### To be done
Quote every one of the rows below word for word, keeping each line as it stands.

======== Dataset content

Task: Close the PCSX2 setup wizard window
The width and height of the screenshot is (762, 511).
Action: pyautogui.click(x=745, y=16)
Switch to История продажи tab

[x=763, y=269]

================

### Task response
Task: Close the PCSX2 setup wizard window
The width and height of the screenshot is (762, 511).
Action: pyautogui.click(x=745, y=16)
Switch to История продажи tab

[x=763, y=269]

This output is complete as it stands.